左図の青色矢印と右図の緑色矢印は、それぞれ大細孔と小細孔の通路(通る経路) を表す。

YNU-5の細孔構造の模式図(図2の左図を異なる表現方法で描写したもの)
図3
YNU-5の細孔構造の模式図。図2の左図を異なる表現方法で描写したもの。紙面に沿って切り取ってあるため、大細孔は縦横に走る「溝」として表現される。「溝」の底には、双子のように並んだ小細孔が存在するのがわかる。

YNU-5の電子顕微鏡像の写真
図4
YNU-5の電子顕微鏡像。結晶サイズは1マイクロメートル(1000ナノメートル)以下であり、触媒用の粒子としては十分小さい。八角柱状の結晶形態が認められる。


用語解説

注1)ゼオライト
沸石類と呼ばれる鉱物の総称で、ケイ素、酸素、アルミニウムを主成分とし、1ナノメートルより少し小さい孔(細孔と呼ぶ)が規則的に配列した構造を有する無機結晶。「細孔」と呼ばれる極微小な空洞がアリの巣のようにあいており、この細孔の効果が様々な分野で利用されている。天然のものが古くから知られていたが、最近は人工的に合成されたものが増えている。[参照元へ戻る]
注2)DTO
天然ガス(シェールガスも含む)や石炭などの非石油資源から導かれるジメチルエーテル(DME)という原料物質を有用な化成品原料である低級オレフィン類に転換する反応のこと。「DME to Olefin」の略。石油依存の社会から脱却するために切り札となる技術の1つで、二酸化炭素の排出削減にもつながり得る。
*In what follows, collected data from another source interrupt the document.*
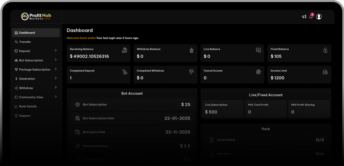Viewport: 344px width, 166px height.
Task: Expand the Generation menu chevron
Action: click(x=56, y=78)
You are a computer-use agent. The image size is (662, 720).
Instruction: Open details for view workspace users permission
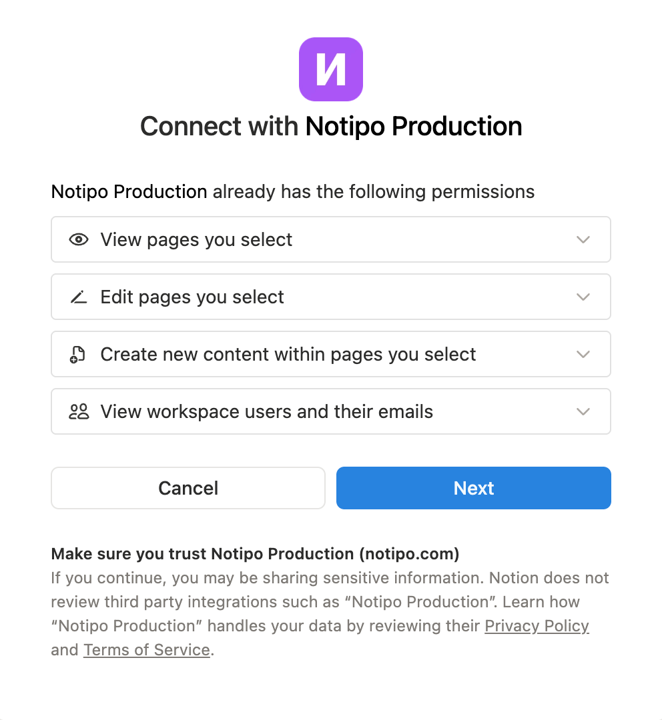coord(583,411)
[参照元へ戻る]
注3)大細孔
12員環の細孔のこと。「n員環」とは、ゼオライトの分野では、2 n個の原子が連なってできた環状構造のことを言う。nは酸素の数と同じなので、「酸素12員環」とも言う。[参照元へ戻る]
注4)小細孔
8員環の細孔のこと。「n員環」とは、ゼオライトの分野では、2 n個の原子が連なってできた環状構造のことを言う。nは酸素の数と同じなので、「酸素8員環」とも言う。[参照元へ戻る]
注5)鋳型剤
自分自身のまわりに環状の構造体を形作るのを助ける物質。その後、自分自身は除去されることで、ある特定の形の空洞を残す。[参照元へ戻る]
注6)水熱合成
ケイ素の酸化物(シリカ)やアルミニウムの酸化物(アルミナ)の前駆体を、水中で、主としてアルカリの共存下、高温高圧の条件で重合(脱水縮合)させ、酸化物(本件の場合はアルミノシリケートと呼ばれる物質)の構造体を構築する手法。ゼオライトの合成法の中で、最もよく使われる手法。[参照元へ戻る]
注7)ナノメートル
1ナノメートルは、10億分の1メートルのこと。触媒作用を受ける有機分子の大きさは約0.5ナノメートルなので、それと比較して、0.78ナノメートルは大きく、0.44ナノメートルは小さい。[参照元へ戻る]
注8)モルデナイト
ゼオライトの一種。天然品も人工合成品もある。すでに知られている232種類のゼオライト骨格の中で、工業的に最も有用な5種類に入る。[参照元へ戻る]
注9)低級オレフィン
化学物質のグループの1つ。2~6個の炭素原子とその二倍の数の水素原子から成り、そのうち2つの炭素が「二重結合」と呼ばれる結合で結ばれていることに起因して、化学反応による構造変化をしやすい。そのため、様々な化成品へ変換することが可能な物質である。[参照元へ戻る]
注10)エチレン
ポリ袋として多用されるポリエチレンの原料。化学構造的には、炭素の数が2の低級オレフィン。[参照元へ戻る]
注11)プロピレン
日常、各種プラスチック製品として多用されるポリプロピレンの原料。化学構造的には、炭素の数が3の低級オレフィン。[参照元へ戻る]
注12)ブテン
ブチレンとも呼ばれる。各種の化成品や合成ゴムの原料になる物質。[参照元へ戻る]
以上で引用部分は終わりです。